According to Tim Cook, CEO of Apple, this professional advice is completely exaggerated
Directory business is booming. Many people rely on the experience of successful entrepreneurs especially when it comes to careers. Who needs to know is Apple CEO Tim Cook – but his advice on succeeding in business sounds harsh.
DrHis demands on the perfect job have changed dramatically in the recent past. For Generation Z in particular, work is no longer just a way to make money. It should also fulfill a purpose and ideally be fun. This is evidenced by a global study conducted by the retail service provider Randstad.
Accordingly, 40 percent of 18-24-year-olds would rather be unemployed than unhappy with their job. An evolution in line with the famous slogan “Choose a job you love and you won’t have to work a day in your lifeIt seems appropriate. If we want to believe Apple CEO Tim Cook, you should abstain from this dogma.
We’ll explain shortly why the 61-year-old made this decision. But first we want to know from you:
Apple CEO Tim Cook: ‘This is complete nonsense’

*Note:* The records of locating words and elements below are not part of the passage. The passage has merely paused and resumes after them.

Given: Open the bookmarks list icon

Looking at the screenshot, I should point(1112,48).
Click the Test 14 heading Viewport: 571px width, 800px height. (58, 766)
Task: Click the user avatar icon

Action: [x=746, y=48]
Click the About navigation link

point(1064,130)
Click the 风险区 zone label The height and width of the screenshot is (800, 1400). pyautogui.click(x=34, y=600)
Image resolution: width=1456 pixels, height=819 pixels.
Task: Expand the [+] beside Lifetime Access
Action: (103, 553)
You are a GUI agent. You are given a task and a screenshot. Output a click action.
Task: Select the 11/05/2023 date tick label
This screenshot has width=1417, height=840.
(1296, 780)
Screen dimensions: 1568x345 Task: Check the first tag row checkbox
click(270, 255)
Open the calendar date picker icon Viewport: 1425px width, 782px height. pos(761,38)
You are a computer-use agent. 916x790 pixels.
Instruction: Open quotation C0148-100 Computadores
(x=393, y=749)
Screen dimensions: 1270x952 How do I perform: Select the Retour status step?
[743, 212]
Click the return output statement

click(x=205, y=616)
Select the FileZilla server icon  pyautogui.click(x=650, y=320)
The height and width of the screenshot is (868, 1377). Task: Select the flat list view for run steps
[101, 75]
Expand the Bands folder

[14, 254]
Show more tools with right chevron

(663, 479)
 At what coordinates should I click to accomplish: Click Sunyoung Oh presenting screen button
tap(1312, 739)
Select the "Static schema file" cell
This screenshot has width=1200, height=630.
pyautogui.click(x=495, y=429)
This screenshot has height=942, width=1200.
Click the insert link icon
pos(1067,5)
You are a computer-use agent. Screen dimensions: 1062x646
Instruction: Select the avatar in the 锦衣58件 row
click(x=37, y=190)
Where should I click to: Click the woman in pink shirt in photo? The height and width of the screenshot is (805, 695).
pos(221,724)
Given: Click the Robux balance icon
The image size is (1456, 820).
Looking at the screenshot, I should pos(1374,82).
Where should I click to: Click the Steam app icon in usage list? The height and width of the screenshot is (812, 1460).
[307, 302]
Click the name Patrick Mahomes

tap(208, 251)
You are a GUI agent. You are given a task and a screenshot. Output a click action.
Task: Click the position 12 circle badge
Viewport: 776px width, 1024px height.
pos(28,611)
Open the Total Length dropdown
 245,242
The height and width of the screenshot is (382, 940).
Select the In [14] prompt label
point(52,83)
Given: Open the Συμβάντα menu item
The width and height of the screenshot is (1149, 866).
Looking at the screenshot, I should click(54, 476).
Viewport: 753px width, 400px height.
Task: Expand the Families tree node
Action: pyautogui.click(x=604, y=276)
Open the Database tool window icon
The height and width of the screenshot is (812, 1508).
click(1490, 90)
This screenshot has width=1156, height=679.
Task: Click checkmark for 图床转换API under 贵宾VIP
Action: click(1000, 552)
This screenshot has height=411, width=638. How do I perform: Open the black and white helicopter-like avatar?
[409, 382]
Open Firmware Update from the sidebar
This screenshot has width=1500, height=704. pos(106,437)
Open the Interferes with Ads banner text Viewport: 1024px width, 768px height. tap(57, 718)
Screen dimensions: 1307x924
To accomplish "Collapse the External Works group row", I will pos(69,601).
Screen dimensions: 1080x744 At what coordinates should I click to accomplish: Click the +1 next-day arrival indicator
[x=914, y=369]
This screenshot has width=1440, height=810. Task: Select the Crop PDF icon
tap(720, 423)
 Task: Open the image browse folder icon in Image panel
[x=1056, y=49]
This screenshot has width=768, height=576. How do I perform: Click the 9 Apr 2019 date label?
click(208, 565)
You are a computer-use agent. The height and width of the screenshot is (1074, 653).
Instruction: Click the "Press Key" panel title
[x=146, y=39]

This came in a speech delivered by the director during the graduation ceremony of the students at the guesthouse Tulane University In New Orleans in 2019. Working at Apple, he’s learned that having a job you love doesn’t automatically mean that one day it’s not hard work anymore. But on the contrary.
If you have a great passion for a project, thing or product, then you have to work hard to achieve success. However, at the same time, admit that passion makes you more willing to invest a lot of time and work. “You’ll work harder than you thought possible, but the tools will feel light in your hands,” Cook says. This makes things much easier to carry around. However, it is never the same as working.
You can hear Tim Cook’s speech in full here:
Instead of mimicking an illusion, he has a better suggestion for high school graduates: “When you go out into the world, don’t waste your time solving problems.” Instead, success awaits in the first place where it can also be uncomfortable and stressful: “Look for the hard points, the problems that seem too big; the complexity that others like to avoid.”
So, the more difficult the work, the more promising the work, as Cook’s advice suggests. The American seems to live that too. According to media reports, he wakes up at four in the morning every morning. Then he begins his first tasks, which he works on for about an hour before going into a two-hour training. Then follows the rest of the working day.
Would this also be a working model for you? Let us know and feel free to write your opinion in the comments!